As empresas no atual contexto de crescimento econômico constante e expansão industrial são potenciais degradadoras e poluidoras do meio ambiente de modo geral, podendo assim prejudica-lo, e comprometer a qualidade de vida e, em casos extremos, a própria vida humana, sendo diversas as condutas lesivas ao meio ambiente que já ensejaram danos de variados tipos.

Para que haja a responsabilização da pessoa jurídica, a infração deverá ser cometida por decisão de representante legal ou contratual  ou de órgão colegiado da pessoa jurídica; o autor material do crime deverá ser vinculado à pessoa jurídica; e a decisão deverá ser tomada no interesse ou benefício da pessoa jurídica. (FIORILLO, 2013, pg. 785).

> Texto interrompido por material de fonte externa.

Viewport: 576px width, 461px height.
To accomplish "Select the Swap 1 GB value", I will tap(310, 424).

Ainda pode se exigir que o autor material do crime tenha agido com a anuência da pessoa jurídica e a ação ocorra no âmbito das atividades da empresa.

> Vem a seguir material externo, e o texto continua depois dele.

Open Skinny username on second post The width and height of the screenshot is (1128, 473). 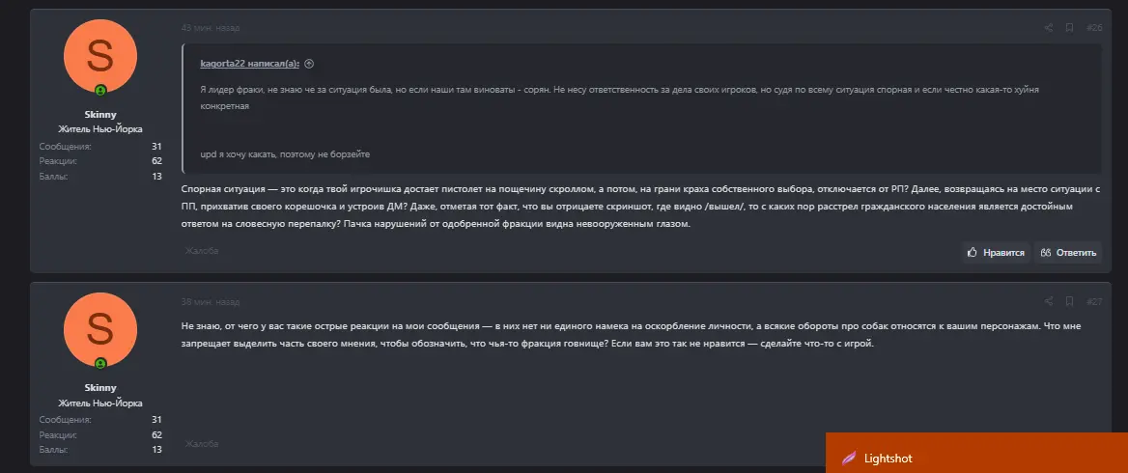tap(100, 388)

Na esfera administrativa, face ao artigo 72, I a XI, Lei 9.605/98, as sanções são advertência, multa simples, multa diária, apreensão dos animas, produtos e subprodutos da fauna e flora, instrumentos, petrechos, equipamentos ou veículos de qualquer natureza utilizados na infração, destruição ou inutilização do produto, suspensão de venda e fabricação do produto, embargo de obra ou atividade, demolição de obra, suspensão parcial ou total de atividades, restritiva de direitos, sendo consideradas sanções restritivas de direitos a suspensão de registro, licença ou autorização, cancelamento de registro, licença ou autorização, perda ou restrição de incentivos e benefícios fiscais, perda ou suspensão da participação em linhas de financiamento em estabelecimento em estabelecimentos oficiais de crédito, proibição de contratar com a Administração Pública, pelo período de três anos.

Se o infrator cometer, simultaneamente, duas ou mais infrações, ser-lhe-ão aplicadas, cumulativamente, as sanções a elas cominadas (art. 72, §1°).